III. La vente du vase par Monsieur Morin

FAITS : Monsieur Morin vend un vase à Cécille lors d'un dîner d'anniversaire avec un accord verbal sur le prix et les modalités de paiement.

PROBLÈME DE DROIT : Est-ce à Monsieur Morin de prouver l'existence de la vente pour obtenir le paiement du prix ?

SOLUTION EN DROIT : Selon l'article 1582 du Code civil, un contrat de vente se forme par un accord entre les parties sur la chose et sur le prix. En principe, il n'est pas nécessaire qu'un contrat soit écrit pour être valable ; un accord verbal suffit pour constituer une vente.

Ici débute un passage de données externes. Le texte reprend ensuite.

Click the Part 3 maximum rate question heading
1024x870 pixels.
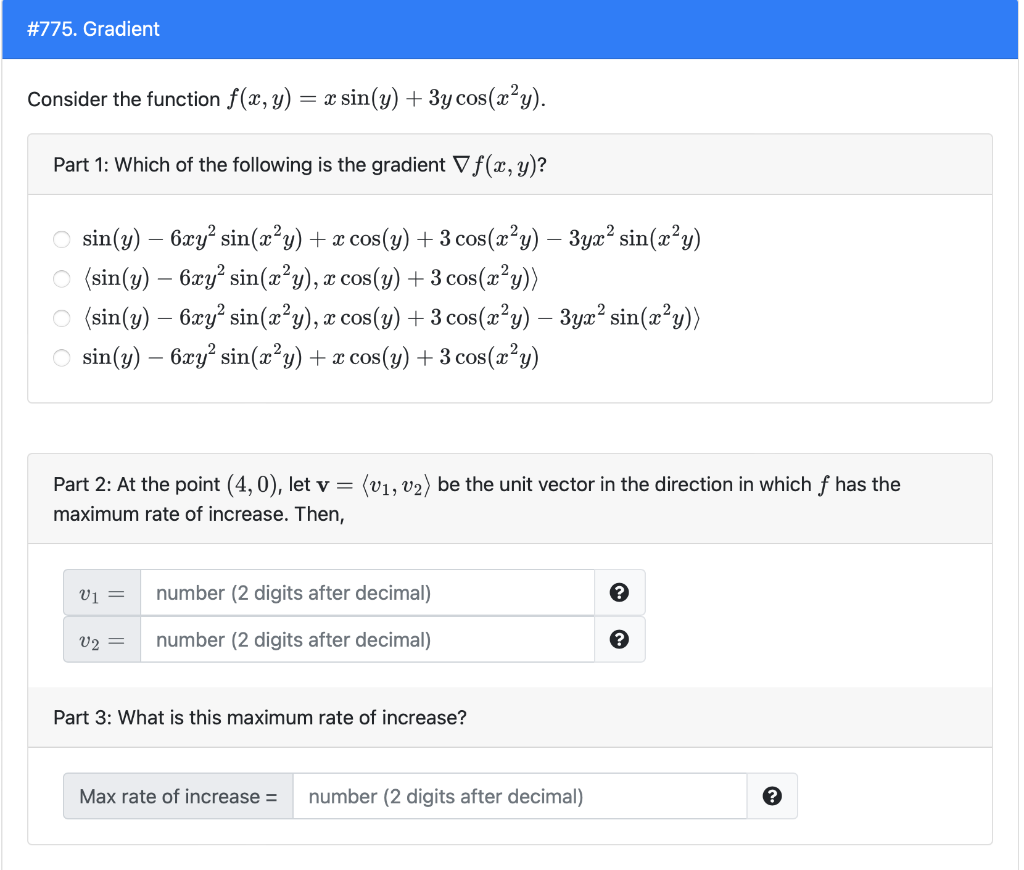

La première condition exige qu'il y ait eu un accord sur la chose et sur le prix entre les parties. Dans ce cas précis, il semble qu'il y ait eu un accord verbal sur ces éléments lors du dîner.

La deuxième condition impose que cet accord soit prouvé par celui qui s'en prévaut. L'article 1341 du Code civil dispose qu'un acte juridique supérieur à 1500 euros doit être prouvé par écrit sauf exceptions prévues par la loi.

Les effets juridiques sont que si Monsieur Morin ne peut prouver cet accord verbal et que Cécille conteste son obligation de paiement, il pourrait rencontrer des difficultés pour obtenir réparation devant un tribunal.

SOLUTION EN L'ESPÈCE : S'agissant de la première condition, il y a eu un accord verbal entre Monsieur Morin et Cécille concernant le vase et son prix. Cette condition est donc satisfaite. Concernant la deuxième condition relative à la preuve écrite exigée pour les ventes supérieures à 1500 euros, il apparaît que cet accord n'a pas été formalisé par écrit. Cette condition est donc non remplie.

Ainsi, certaines conditions faisant défaut quant à la preuve écrite exigée pour ce type d'accord, cela complique la situation juridique de Monsieur Morin dans sa demande de paiement auprès de Cécille.

CONCLUSION : Monsieur Morin devra faire face à des difficultés pour prouver l'existence et les termes de sa vente sans preuve écrite formelle et pourrait ne pas obtenir le paiement des 10 000 euros dus par Cécille.